Justice Sotomayor, on behalf of the three dissenting justices, took the majority to task for its reliance on the “structural features” of the Bankruptcy Code in light of the efforts of what it perceived to be improper debt collection practices. Citing to data from the Federal Trade Commission and Consumer Financial Protection Bureau, the dissent highlighted the financial incentive of professional debt collectors to pursue a recovery. Given the monetary investment, some professional debt collectors commence lawsuits regardless of the passage of time, based on the hope that the consumer will not respond. This practice exploits the fact that the statute of limitations is an affirmative defense which must be asserted. Although the adversarial process is the foundation of the American legal system, the dissent complained that placing the onus on consumers to expend resources to assert a statute of limitations defense often results in the court entering default judgment against the consumer based on the latter’s failure to take action. The bankruptcy process is no different, in which the minority criticized the majority’s praise of certain safeguards as shortsighted, because a properly filed proof of claim, absent the filing of an objection, is deemed valid and allowed. Citing common sense, the dissent concluded that no party should be permitted “to profit on the inadvertent attention of others,” and the filing of a claim that the debt collector knows to be time-barred constitutes “unfair” and “unconscionable” collection practices.

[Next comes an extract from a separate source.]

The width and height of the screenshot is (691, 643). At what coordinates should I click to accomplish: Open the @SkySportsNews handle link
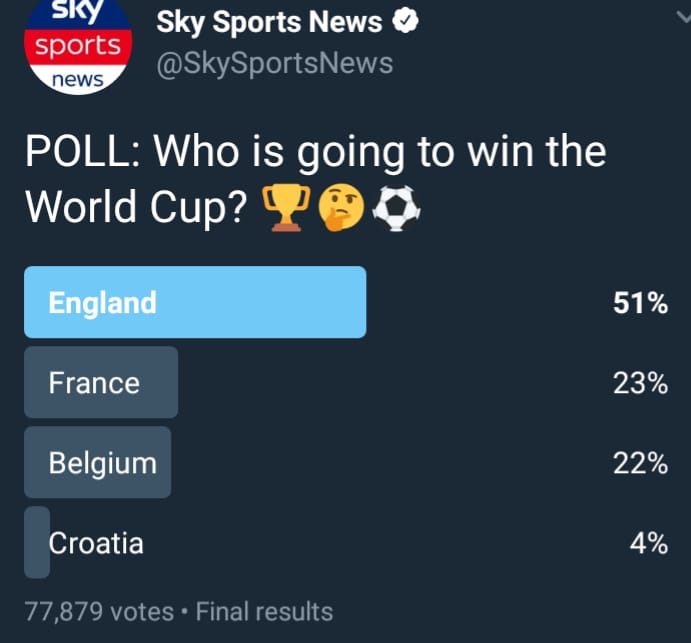pyautogui.click(x=275, y=63)

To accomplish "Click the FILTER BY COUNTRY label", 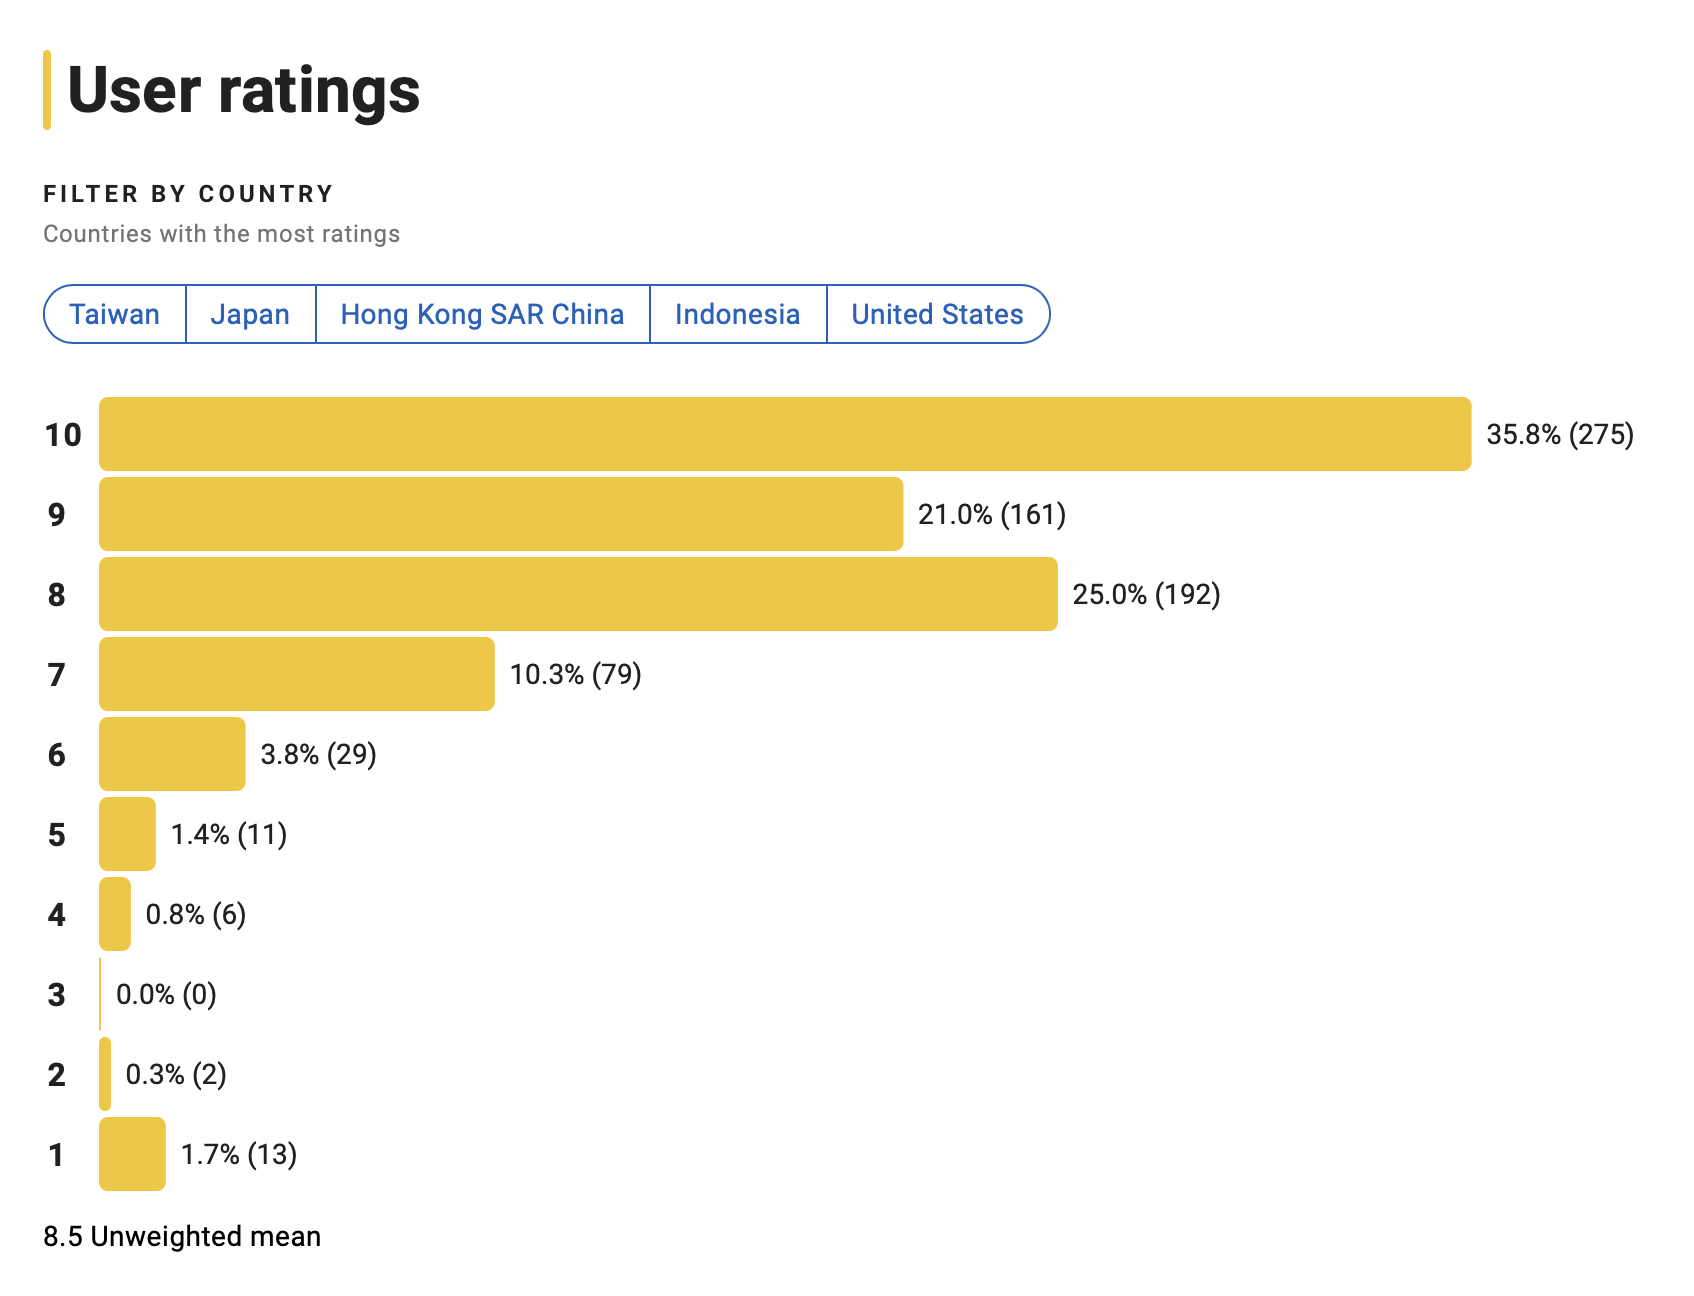I will click(188, 193).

While the Court did not punish the Petitioner for its efforts to collect on the time-barred claim, creditors would be wise to exercise restraint. First, the Court’s holding is limited in scope, and it should not be interpreted as undermining the purpose or intent of the Act. Second, the Court based its opinion on the broad rights afforded the Petitioner under Alabama law. State law governing another creditor’s claim may be less broad, in which case a time-barred claim may not qualify under Section 101(5) of the Bankruptcy Code. Third, the majority noted that the Petitioner’s acknowledgment of the passage of time in the proof of claim undercut the argument that its actions were false, deceptive or misleading. Fourth, the debtor and bankruptcy trustee possess adequate incentives to object to time-barred claims. While the submission of a proof of claim is rarely expensive or time-consuming, omnibus objections offer a cost-effective means of addressing objectionable claims. Finally, the person submitting the proof of claim must sign the submission under penalty of perjury, and regardless of the commentary from the Advisory Committee on the Federal Rules of Bankruptcy Procedure, attorneys should be aware of the consequences of violating Bankruptcy Rule 9011.
The above-referenced case is Midland Funding, LLC v. Johnson, 581 U.S.______(2017).